§ **TASK INSTRUCTIONS**
Return every record exactly. Omit nothing.

** DATA SUPPLIED follows **

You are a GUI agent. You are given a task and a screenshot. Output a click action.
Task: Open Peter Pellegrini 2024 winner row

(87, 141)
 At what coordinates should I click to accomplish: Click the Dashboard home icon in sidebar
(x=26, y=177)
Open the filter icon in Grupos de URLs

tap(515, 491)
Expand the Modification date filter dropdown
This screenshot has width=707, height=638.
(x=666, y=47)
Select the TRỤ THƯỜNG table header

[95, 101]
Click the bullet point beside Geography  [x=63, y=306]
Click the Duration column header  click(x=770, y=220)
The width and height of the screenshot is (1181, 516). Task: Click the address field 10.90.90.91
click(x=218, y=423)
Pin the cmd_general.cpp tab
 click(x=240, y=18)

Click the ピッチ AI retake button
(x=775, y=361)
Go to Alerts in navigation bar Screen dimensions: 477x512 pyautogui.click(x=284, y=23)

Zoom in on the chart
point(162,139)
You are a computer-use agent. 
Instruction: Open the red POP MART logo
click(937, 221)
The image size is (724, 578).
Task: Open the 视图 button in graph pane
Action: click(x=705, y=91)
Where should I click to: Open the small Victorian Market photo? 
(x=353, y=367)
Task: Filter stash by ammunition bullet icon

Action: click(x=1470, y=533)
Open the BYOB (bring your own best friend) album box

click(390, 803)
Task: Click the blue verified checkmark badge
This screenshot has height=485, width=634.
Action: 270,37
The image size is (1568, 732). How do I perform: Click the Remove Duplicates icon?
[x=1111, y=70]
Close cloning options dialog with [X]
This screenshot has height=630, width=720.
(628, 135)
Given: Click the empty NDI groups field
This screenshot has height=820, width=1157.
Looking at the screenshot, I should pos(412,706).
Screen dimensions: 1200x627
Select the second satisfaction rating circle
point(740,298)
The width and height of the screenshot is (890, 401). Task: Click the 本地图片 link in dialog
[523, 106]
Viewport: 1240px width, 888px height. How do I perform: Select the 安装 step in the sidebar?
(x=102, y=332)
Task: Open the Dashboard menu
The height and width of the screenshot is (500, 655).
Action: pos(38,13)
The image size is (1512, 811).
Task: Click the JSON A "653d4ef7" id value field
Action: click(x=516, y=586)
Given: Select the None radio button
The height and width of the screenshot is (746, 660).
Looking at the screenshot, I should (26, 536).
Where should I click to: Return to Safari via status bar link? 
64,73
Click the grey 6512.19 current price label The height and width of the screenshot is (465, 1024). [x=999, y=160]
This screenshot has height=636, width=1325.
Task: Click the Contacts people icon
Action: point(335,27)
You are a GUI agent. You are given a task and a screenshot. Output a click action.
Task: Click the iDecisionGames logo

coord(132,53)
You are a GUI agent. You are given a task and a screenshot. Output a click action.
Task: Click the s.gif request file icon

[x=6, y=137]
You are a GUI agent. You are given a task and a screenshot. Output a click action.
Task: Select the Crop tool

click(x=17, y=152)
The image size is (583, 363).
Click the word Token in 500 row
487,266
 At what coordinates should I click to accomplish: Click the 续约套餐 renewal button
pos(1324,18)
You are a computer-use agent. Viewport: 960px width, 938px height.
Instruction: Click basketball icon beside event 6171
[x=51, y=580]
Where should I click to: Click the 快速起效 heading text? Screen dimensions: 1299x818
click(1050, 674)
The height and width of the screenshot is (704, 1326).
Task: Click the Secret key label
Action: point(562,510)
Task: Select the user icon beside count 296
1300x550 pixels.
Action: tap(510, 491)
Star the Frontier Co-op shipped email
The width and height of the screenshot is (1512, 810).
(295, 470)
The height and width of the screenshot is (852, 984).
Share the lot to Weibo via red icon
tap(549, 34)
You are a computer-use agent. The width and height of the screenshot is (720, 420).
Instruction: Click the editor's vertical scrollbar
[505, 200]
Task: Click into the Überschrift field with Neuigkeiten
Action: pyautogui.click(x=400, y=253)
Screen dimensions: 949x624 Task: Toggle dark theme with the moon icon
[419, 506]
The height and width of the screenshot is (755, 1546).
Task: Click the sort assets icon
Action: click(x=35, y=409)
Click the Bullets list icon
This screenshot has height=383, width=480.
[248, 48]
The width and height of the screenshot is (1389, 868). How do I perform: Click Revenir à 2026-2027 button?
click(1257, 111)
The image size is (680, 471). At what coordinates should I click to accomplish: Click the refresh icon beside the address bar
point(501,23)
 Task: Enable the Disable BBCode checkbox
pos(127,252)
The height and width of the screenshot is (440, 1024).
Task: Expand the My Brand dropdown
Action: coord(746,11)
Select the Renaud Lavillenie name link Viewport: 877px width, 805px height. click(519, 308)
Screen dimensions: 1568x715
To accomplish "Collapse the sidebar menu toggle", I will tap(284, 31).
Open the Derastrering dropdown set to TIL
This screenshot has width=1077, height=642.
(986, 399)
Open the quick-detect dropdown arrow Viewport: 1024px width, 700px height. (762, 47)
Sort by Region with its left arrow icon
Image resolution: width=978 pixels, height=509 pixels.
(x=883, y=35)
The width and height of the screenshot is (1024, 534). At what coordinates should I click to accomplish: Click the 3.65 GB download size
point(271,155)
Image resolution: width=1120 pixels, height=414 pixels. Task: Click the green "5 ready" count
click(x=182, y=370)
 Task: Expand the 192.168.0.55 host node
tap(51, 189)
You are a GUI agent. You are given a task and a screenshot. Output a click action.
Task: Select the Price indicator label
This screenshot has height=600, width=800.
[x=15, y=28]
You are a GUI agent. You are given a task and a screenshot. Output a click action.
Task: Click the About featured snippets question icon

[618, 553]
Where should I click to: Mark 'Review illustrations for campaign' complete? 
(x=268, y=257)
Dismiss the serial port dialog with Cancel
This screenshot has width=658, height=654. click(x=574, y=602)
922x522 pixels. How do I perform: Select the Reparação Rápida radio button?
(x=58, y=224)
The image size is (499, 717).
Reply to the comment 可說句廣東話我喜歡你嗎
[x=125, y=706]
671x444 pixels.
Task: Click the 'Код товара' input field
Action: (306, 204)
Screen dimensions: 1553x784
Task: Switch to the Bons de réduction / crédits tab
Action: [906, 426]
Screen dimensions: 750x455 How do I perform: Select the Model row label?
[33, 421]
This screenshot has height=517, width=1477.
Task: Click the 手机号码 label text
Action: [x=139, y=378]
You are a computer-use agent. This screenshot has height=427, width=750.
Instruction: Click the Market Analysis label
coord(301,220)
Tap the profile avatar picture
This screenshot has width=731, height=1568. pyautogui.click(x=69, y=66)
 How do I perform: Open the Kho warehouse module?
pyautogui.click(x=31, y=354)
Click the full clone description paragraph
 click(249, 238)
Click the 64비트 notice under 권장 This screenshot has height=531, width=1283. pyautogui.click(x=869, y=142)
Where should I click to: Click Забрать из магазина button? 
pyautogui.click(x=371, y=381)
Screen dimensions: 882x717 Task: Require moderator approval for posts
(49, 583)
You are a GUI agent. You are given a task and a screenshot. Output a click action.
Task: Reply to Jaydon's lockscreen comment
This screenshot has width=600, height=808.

** End of DATA SUPPLIED **

§ **SOLUTION TO THIS EXERCISE**
You are a GUI agent. You are given a task and a screenshot. Output a click action.
Task: Open Peter Pellegrini 2024 winner row

(87, 141)
 At what coordinates should I click to accomplish: Click the Dashboard home icon in sidebar
(x=26, y=177)
Open the filter icon in Grupos de URLs

tap(515, 491)
Expand the Modification date filter dropdown
This screenshot has width=707, height=638.
(x=666, y=47)
Select the TRỤ THƯỜNG table header

[95, 101]
Click the bullet point beside Geography  [x=63, y=306]
Click the Duration column header  click(x=770, y=220)
The width and height of the screenshot is (1181, 516). Task: Click the address field 10.90.90.91
click(x=218, y=423)
Pin the cmd_general.cpp tab
 click(x=240, y=18)

Click the ピッチ AI retake button
(x=775, y=361)
Go to Alerts in navigation bar Screen dimensions: 477x512 pyautogui.click(x=284, y=23)

Zoom in on the chart
point(162,139)
You are a computer-use agent. 
Instruction: Open the red POP MART logo
click(937, 221)
The image size is (724, 578).
Task: Open the 视图 button in graph pane
Action: click(x=705, y=91)
Where should I click to: Open the small Victorian Market photo? 
(x=353, y=367)
Task: Filter stash by ammunition bullet icon

Action: click(x=1470, y=533)
Open the BYOB (bring your own best friend) album box

click(390, 803)
Task: Click the blue verified checkmark badge
This screenshot has height=485, width=634.
Action: 270,37
The image size is (1568, 732). How do I perform: Click the Remove Duplicates icon?
[x=1111, y=70]
Close cloning options dialog with [X]
This screenshot has height=630, width=720.
(628, 135)
Given: Click the empty NDI groups field
This screenshot has height=820, width=1157.
Looking at the screenshot, I should pos(412,706).
Screen dimensions: 1200x627
Select the second satisfaction rating circle
point(740,298)
The width and height of the screenshot is (890, 401). Task: Click the 本地图片 link in dialog
[523, 106]
Viewport: 1240px width, 888px height. How do I perform: Select the 安装 step in the sidebar?
(x=102, y=332)
Task: Open the Dashboard menu
The height and width of the screenshot is (500, 655).
Action: pos(38,13)
The image size is (1512, 811).
Task: Click the JSON A "653d4ef7" id value field
Action: click(x=516, y=586)
Given: Select the None radio button
The height and width of the screenshot is (746, 660).
Looking at the screenshot, I should (26, 536).
Where should I click to: Return to Safari via status bar link? 
64,73
Click the grey 6512.19 current price label The height and width of the screenshot is (465, 1024). [x=999, y=160]
This screenshot has height=636, width=1325.
Task: Click the Contacts people icon
Action: point(335,27)
You are a GUI agent. You are given a task and a screenshot. Output a click action.
Task: Click the iDecisionGames logo

coord(132,53)
You are a GUI agent. You are given a task and a screenshot. Output a click action.
Task: Click the s.gif request file icon

[x=6, y=137]
You are a GUI agent. You are given a task and a screenshot. Output a click action.
Task: Select the Crop tool

click(x=17, y=152)
The image size is (583, 363).
Click the word Token in 500 row
487,266
 At what coordinates should I click to accomplish: Click the 续约套餐 renewal button
pos(1324,18)
You are a computer-use agent. Viewport: 960px width, 938px height.
Instruction: Click basketball icon beside event 6171
[x=51, y=580]
Where should I click to: Click the 快速起效 heading text? Screen dimensions: 1299x818
click(1050, 674)
The height and width of the screenshot is (704, 1326).
Task: Click the Secret key label
Action: point(562,510)
Task: Select the user icon beside count 296
1300x550 pixels.
Action: tap(510, 491)
Star the Frontier Co-op shipped email
The width and height of the screenshot is (1512, 810).
(295, 470)
The height and width of the screenshot is (852, 984).
Share the lot to Weibo via red icon
tap(549, 34)
You are a computer-use agent. The width and height of the screenshot is (720, 420).
Instruction: Click the editor's vertical scrollbar
[505, 200]
Task: Click into the Überschrift field with Neuigkeiten
Action: pyautogui.click(x=400, y=253)
Screen dimensions: 949x624 Task: Toggle dark theme with the moon icon
[419, 506]
The height and width of the screenshot is (755, 1546).
Task: Click the sort assets icon
Action: click(x=35, y=409)
Click the Bullets list icon
This screenshot has height=383, width=480.
[248, 48]
The width and height of the screenshot is (1389, 868). How do I perform: Click Revenir à 2026-2027 button?
click(1257, 111)
The image size is (680, 471). At what coordinates should I click to accomplish: Click the refresh icon beside the address bar
point(501,23)
 Task: Enable the Disable BBCode checkbox
pos(127,252)
The height and width of the screenshot is (440, 1024).
Task: Expand the My Brand dropdown
Action: coord(746,11)
Select the Renaud Lavillenie name link Viewport: 877px width, 805px height. click(519, 308)
Screen dimensions: 1568x715
To accomplish "Collapse the sidebar menu toggle", I will tap(284, 31).
Open the Derastrering dropdown set to TIL
This screenshot has width=1077, height=642.
(986, 399)
Open the quick-detect dropdown arrow Viewport: 1024px width, 700px height. (762, 47)
Sort by Region with its left arrow icon
Image resolution: width=978 pixels, height=509 pixels.
(x=883, y=35)
The width and height of the screenshot is (1024, 534). At what coordinates should I click to accomplish: Click the 3.65 GB download size
point(271,155)
Image resolution: width=1120 pixels, height=414 pixels. Task: Click the green "5 ready" count
click(x=182, y=370)
 Task: Expand the 192.168.0.55 host node
tap(51, 189)
You are a GUI agent. You are given a task and a screenshot. Output a click action.
Task: Select the Price indicator label
This screenshot has height=600, width=800.
[x=15, y=28]
You are a GUI agent. You are given a task and a screenshot. Output a click action.
Task: Click the About featured snippets question icon

[618, 553]
Where should I click to: Mark 'Review illustrations for campaign' complete? 
(x=268, y=257)
Dismiss the serial port dialog with Cancel
This screenshot has width=658, height=654. click(x=574, y=602)
922x522 pixels. How do I perform: Select the Reparação Rápida radio button?
(x=58, y=224)
The image size is (499, 717).
Reply to the comment 可說句廣東話我喜歡你嗎
[x=125, y=706]
671x444 pixels.
Task: Click the 'Код товара' input field
Action: (306, 204)
Screen dimensions: 1553x784
Task: Switch to the Bons de réduction / crédits tab
Action: [906, 426]
Screen dimensions: 750x455 How do I perform: Select the Model row label?
[33, 421]
This screenshot has height=517, width=1477.
Task: Click the 手机号码 label text
Action: [x=139, y=378]
You are a computer-use agent. This screenshot has height=427, width=750.
Instruction: Click the Market Analysis label
coord(301,220)
Tap the profile avatar picture
This screenshot has width=731, height=1568. pyautogui.click(x=69, y=66)
 How do I perform: Open the Kho warehouse module?
pyautogui.click(x=31, y=354)
Click the full clone description paragraph
 click(249, 238)
Click the 64비트 notice under 권장 This screenshot has height=531, width=1283. pyautogui.click(x=869, y=142)
Where should I click to: Click Забрать из магазина button? 
pyautogui.click(x=371, y=381)
Screen dimensions: 882x717 Task: Require moderator approval for posts
(49, 583)
You are a GUI agent. You are given a task and a screenshot. Output a click action.
Task: Reply to Jaydon's lockscreen comment
This screenshot has width=600, height=808.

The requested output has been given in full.